How many events do we have within that circle?

In [None]:
on_events = events_magic.select_region(on_region)
n_on = len(on_events.table)
print(n_on)

In the **ON** region we also have background counts, i.e. events that are not real gamma rays. To subtract them, we estimate the background events from another region, that we refer to as **OFF**, that do not contain any real source of gamma ray data.
As we saw in the data exploration, for IACTs, the response of the system change with the distance from the centre, but it's symmetric in offset. So therefore, let us choose, to estimate the background, a region symmetric w.r.t. to the centre of the camera, to the **ON** region.

In [None]:
# estimate distance from the pointing to the centre of the ON region
pointing_offset = magic_pointing_radec.separation(coordinates_crab)
pointing_offset.to_value("deg")

In [None]:
# let us create a region identical to the ON, but mirrored w.r.t. to the camera centre (i.e. rotated by 180 deg)
source_angle = magic_pointing_radec.position_angle(coordinates_crab)
off_region_angle = source_angle + 180 * u.deg
off_region_centre = magic_pointing_radec.directional_offset_by(position_angle=off_region_angle, separation=pointing_offset)

off_region = CircleSkyRegion(center=off_region_centre, radius=0.2 * u.deg)

In [None]:
# replot everything
ax = counts.plot(cmap="viridis", add_cbar=True)

# plot the pointing
pointing = PointSkyRegion(magic_pointing_radec)
pointing.to_pixel(wcs).plot(ax=ax, color="goldenrod", marker="+", markersize=14)

# plot the ON and OFF regions
on_region.to_pixel(wcs).plot(ax=ax, edgecolor="crimson", linewidth=2)
off_region.to_pixel(wcs).plot(ax=ax, edgecolor="dodgerblue", linewidth=2)

plt.show()

In [None]:
off_events = events_magic.select_region(off_region)
n_off = len(off_events.table)
print(n_off)

What do we do with these two numbers?
We use Li & Ma formual to compute the significance.
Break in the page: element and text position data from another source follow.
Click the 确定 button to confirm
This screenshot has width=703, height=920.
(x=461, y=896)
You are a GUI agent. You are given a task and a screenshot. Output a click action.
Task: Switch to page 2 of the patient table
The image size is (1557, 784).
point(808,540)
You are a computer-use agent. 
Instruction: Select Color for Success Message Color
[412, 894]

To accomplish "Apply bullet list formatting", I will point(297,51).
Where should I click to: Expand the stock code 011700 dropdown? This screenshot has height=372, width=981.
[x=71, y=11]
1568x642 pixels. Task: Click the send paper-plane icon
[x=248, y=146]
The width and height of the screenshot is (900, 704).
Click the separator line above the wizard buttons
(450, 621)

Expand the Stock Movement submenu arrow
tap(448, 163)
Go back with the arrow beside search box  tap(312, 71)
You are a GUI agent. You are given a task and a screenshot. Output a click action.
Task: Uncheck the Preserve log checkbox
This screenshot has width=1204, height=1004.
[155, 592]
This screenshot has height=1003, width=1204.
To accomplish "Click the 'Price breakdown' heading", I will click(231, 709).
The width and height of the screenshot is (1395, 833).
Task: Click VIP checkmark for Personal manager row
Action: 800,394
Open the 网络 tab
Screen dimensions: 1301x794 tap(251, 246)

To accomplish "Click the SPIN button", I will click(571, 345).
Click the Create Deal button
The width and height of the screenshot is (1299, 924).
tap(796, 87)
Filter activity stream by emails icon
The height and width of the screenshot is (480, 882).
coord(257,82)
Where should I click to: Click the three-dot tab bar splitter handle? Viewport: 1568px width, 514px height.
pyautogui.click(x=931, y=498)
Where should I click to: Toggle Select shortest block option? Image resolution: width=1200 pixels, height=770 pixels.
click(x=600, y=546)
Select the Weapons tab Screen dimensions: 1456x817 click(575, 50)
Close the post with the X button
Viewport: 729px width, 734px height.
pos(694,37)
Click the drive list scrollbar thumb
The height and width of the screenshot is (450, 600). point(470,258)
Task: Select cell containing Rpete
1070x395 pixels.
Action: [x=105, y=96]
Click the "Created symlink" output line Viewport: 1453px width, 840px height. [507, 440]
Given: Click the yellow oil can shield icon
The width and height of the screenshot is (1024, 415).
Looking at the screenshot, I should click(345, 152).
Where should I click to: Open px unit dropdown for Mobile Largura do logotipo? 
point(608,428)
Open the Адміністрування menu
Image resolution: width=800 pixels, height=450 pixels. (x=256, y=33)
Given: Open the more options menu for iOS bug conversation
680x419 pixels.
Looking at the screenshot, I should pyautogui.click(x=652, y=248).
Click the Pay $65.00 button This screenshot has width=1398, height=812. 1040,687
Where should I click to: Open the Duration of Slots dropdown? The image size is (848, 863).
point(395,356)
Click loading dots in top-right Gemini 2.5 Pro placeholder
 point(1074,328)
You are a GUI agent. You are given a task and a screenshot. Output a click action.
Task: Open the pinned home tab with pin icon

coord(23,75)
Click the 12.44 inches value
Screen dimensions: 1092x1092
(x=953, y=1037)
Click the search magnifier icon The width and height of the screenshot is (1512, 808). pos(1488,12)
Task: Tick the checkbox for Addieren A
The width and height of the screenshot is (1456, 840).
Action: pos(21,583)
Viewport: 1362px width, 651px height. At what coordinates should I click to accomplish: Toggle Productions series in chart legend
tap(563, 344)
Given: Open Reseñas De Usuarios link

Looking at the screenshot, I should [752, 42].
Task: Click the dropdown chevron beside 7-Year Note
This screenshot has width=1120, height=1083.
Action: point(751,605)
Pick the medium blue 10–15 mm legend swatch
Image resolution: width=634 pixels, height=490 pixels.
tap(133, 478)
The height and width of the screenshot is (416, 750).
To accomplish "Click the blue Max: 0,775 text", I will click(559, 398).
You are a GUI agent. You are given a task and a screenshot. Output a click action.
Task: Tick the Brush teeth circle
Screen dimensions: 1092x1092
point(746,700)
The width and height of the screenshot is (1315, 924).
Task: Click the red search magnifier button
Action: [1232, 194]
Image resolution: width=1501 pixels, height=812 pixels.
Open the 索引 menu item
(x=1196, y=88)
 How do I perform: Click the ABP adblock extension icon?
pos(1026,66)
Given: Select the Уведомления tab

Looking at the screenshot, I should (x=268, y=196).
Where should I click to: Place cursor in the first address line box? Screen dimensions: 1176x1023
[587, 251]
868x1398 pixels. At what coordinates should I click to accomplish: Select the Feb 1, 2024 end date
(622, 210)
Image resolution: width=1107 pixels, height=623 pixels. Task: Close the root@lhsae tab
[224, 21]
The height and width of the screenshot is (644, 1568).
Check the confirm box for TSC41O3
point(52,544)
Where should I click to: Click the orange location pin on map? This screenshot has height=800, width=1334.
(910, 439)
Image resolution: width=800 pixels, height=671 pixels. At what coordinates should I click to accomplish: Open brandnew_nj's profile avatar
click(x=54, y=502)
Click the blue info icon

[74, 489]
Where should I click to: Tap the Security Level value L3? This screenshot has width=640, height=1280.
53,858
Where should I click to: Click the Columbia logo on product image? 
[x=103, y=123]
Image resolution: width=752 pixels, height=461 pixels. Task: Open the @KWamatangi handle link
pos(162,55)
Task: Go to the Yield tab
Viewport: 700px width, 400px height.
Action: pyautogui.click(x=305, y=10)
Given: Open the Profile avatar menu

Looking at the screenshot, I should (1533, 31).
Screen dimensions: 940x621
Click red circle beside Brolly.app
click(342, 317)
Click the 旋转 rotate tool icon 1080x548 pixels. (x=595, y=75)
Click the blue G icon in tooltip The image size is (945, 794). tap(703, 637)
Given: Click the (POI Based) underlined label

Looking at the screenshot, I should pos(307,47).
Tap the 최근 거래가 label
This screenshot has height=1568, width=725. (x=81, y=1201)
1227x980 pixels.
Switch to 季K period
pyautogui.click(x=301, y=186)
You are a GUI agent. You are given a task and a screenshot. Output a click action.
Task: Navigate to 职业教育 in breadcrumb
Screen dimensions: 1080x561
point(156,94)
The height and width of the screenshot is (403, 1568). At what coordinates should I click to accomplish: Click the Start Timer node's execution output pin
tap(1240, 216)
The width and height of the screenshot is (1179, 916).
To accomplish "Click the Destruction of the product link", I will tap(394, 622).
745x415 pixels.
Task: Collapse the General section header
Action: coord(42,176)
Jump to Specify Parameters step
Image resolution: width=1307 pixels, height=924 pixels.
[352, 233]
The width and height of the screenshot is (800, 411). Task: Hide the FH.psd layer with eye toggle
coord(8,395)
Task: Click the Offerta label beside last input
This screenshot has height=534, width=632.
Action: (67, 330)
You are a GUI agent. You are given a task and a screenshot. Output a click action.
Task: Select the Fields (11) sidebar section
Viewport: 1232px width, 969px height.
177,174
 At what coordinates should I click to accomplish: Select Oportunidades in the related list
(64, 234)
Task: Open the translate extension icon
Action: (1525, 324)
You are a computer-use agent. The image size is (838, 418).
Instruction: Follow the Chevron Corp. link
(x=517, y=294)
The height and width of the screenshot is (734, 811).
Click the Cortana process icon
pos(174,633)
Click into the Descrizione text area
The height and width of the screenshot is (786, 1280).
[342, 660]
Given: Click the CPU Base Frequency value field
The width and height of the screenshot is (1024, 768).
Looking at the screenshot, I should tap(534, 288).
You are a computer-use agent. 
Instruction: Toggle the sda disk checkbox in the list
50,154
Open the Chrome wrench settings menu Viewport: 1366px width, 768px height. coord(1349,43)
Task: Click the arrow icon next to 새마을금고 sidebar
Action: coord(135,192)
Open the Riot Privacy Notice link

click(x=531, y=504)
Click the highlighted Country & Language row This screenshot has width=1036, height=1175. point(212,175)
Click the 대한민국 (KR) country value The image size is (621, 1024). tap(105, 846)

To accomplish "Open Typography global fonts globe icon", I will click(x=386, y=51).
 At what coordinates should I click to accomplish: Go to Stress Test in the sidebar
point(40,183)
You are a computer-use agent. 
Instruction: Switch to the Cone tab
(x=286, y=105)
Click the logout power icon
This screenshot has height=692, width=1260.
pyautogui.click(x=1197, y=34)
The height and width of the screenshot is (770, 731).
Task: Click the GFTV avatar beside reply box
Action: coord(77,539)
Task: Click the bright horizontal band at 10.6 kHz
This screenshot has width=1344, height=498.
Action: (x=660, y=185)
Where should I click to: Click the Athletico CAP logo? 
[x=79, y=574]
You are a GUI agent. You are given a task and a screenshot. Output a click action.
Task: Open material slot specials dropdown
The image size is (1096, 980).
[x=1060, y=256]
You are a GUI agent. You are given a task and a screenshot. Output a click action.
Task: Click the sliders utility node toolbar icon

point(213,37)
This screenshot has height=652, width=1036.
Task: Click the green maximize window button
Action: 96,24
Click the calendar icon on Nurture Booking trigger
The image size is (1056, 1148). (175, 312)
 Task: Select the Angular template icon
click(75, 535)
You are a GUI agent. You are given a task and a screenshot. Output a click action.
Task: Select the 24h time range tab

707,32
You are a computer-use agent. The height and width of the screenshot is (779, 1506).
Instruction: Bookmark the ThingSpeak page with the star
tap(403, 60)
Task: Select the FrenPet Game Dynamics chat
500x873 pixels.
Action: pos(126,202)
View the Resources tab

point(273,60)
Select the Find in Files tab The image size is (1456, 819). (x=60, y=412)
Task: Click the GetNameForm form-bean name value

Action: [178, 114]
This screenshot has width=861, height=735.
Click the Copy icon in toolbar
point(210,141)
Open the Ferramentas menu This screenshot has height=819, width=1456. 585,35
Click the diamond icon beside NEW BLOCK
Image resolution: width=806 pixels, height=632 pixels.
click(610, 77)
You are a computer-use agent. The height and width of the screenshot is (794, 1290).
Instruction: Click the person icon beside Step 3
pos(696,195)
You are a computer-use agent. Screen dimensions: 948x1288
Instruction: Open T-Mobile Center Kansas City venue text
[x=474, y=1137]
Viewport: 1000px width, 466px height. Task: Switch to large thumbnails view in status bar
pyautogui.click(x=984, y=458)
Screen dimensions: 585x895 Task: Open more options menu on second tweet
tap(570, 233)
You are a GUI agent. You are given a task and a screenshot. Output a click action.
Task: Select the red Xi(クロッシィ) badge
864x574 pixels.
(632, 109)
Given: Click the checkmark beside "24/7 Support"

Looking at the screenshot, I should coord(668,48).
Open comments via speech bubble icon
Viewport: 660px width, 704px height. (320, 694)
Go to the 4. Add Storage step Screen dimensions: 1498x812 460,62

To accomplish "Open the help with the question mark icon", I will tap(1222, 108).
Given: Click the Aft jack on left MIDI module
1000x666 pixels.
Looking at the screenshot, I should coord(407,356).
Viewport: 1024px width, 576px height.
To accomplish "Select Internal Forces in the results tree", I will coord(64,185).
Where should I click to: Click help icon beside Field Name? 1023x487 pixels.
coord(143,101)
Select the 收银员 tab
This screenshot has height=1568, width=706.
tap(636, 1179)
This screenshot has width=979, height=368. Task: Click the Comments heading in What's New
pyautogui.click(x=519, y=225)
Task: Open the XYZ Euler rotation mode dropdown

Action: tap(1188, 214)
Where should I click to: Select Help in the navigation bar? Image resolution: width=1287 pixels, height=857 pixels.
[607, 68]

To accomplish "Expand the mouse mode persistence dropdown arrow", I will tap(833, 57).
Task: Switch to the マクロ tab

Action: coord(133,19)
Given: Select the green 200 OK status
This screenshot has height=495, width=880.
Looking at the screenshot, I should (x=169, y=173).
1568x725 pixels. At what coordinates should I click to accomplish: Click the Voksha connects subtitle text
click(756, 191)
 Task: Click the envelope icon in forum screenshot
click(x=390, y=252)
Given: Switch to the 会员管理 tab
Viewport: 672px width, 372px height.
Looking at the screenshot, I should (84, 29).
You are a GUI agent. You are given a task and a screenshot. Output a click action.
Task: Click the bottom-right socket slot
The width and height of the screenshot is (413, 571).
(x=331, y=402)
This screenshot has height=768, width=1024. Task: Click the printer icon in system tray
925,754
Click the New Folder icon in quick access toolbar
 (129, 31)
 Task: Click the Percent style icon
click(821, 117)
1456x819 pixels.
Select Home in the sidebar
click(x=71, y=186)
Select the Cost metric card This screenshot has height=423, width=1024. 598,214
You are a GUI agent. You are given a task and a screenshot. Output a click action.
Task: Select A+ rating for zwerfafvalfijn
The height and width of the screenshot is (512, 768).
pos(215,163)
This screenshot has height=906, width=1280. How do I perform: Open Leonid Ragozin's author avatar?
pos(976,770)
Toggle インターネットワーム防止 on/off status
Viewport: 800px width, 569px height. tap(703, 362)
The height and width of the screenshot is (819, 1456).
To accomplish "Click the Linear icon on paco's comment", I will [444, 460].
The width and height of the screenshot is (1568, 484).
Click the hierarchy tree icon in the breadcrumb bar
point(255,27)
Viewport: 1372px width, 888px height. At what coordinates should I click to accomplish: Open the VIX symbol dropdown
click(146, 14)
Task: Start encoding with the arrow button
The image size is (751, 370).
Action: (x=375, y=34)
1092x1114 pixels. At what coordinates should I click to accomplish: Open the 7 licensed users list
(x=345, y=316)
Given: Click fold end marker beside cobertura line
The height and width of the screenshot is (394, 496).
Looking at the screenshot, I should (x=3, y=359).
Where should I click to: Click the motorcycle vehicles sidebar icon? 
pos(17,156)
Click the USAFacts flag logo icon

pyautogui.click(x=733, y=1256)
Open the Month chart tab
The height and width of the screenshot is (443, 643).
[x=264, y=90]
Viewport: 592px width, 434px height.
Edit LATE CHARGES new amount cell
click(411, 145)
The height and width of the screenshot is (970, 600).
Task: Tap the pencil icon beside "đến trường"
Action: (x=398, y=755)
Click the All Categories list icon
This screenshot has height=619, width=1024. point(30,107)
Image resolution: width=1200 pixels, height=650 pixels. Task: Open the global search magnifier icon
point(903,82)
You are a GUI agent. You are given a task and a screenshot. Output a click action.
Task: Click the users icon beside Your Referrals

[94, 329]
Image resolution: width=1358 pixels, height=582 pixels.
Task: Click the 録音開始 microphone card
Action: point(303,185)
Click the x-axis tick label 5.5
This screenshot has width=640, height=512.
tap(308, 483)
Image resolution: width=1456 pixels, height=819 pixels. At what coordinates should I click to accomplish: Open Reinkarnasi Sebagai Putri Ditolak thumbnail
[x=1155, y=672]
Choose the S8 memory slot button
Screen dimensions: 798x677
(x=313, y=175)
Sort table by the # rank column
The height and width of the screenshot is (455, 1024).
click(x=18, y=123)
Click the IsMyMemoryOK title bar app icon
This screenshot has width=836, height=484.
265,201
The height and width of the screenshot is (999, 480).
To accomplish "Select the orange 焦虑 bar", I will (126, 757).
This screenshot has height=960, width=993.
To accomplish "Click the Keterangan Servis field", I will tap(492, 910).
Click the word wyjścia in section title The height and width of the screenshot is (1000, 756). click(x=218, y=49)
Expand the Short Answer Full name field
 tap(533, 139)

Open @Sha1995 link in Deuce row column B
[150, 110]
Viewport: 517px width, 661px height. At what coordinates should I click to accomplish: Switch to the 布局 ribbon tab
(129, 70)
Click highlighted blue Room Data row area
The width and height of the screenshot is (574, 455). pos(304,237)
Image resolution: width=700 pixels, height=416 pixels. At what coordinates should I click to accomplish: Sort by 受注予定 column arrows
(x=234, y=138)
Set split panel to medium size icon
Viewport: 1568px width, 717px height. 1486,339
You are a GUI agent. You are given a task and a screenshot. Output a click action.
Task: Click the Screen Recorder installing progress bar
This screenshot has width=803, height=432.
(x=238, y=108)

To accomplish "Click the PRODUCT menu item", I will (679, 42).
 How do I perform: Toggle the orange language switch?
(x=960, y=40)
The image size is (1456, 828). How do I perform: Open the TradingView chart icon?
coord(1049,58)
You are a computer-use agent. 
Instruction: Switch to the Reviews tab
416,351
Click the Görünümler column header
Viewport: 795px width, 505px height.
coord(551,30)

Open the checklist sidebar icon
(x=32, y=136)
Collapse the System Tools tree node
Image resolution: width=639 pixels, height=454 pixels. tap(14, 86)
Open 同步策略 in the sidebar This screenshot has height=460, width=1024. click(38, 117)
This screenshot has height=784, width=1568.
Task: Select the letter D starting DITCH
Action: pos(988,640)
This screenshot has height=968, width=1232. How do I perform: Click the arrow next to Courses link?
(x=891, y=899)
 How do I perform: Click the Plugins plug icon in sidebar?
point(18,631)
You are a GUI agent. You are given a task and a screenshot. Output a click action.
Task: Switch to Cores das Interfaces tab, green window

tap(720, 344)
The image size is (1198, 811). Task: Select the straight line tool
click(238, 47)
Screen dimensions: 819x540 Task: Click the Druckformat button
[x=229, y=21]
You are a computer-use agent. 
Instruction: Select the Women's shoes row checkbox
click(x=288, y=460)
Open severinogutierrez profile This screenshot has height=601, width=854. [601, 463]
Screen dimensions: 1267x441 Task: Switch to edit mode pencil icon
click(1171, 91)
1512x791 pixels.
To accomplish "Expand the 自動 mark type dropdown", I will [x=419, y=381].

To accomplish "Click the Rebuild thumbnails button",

They are used also to estimate the excess counts significance, i.e. the probability that a given number of measured events actually contains some signal events, as well as the errors associated to this estimated number of signal counts.

In [None]:
statistics = WStatCountsStatistic(n_on=n_on, n_off=n_off, alpha=1)
statistics.sqrt_ts

## 0.4. Exercises for this tutorial

### 0.4.1.
Select an on region of $0.2^{\circ}$ around the nominal coordinates of the Crab. Create an histograms of the counts vs energy for the events contained in that region for both the MAGIC and the H.E.S.S. observations (create a figure with both histograms in the same plot).

### 0.4.2.
Compare, in the same plot, the effective areas of the MAGIC and H.E.S.S. observations at an offset of $0.4^{\circ}$ degree.